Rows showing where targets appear
• • • • •

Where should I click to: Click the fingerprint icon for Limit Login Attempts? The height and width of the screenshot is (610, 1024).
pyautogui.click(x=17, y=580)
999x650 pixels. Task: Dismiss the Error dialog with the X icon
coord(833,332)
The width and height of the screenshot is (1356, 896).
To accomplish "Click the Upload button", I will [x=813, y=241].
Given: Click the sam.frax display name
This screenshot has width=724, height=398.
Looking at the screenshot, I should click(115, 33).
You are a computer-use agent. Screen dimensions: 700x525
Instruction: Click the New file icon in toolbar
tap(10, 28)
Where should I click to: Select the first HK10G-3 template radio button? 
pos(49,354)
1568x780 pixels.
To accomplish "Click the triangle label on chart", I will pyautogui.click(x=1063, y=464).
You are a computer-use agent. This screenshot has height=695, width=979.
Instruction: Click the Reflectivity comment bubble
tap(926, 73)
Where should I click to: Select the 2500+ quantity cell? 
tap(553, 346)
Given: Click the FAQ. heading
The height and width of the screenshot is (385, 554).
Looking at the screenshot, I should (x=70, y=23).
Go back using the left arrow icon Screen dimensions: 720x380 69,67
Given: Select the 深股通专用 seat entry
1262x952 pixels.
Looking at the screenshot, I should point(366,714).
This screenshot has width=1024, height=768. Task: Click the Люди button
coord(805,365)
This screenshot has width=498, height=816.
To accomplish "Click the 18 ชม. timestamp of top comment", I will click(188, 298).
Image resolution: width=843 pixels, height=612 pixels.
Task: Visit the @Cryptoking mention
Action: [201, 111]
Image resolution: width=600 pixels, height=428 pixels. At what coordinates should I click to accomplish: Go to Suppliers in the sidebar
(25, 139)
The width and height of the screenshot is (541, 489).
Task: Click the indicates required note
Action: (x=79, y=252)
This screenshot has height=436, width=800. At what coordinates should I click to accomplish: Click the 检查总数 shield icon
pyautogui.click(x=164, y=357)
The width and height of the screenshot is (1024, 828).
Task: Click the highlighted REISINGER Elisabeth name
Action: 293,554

• • • • •

Exercise —
Report how many lines of the records above contain the string "resolution", matching case exactly, and give only the number.

Exercise output —
2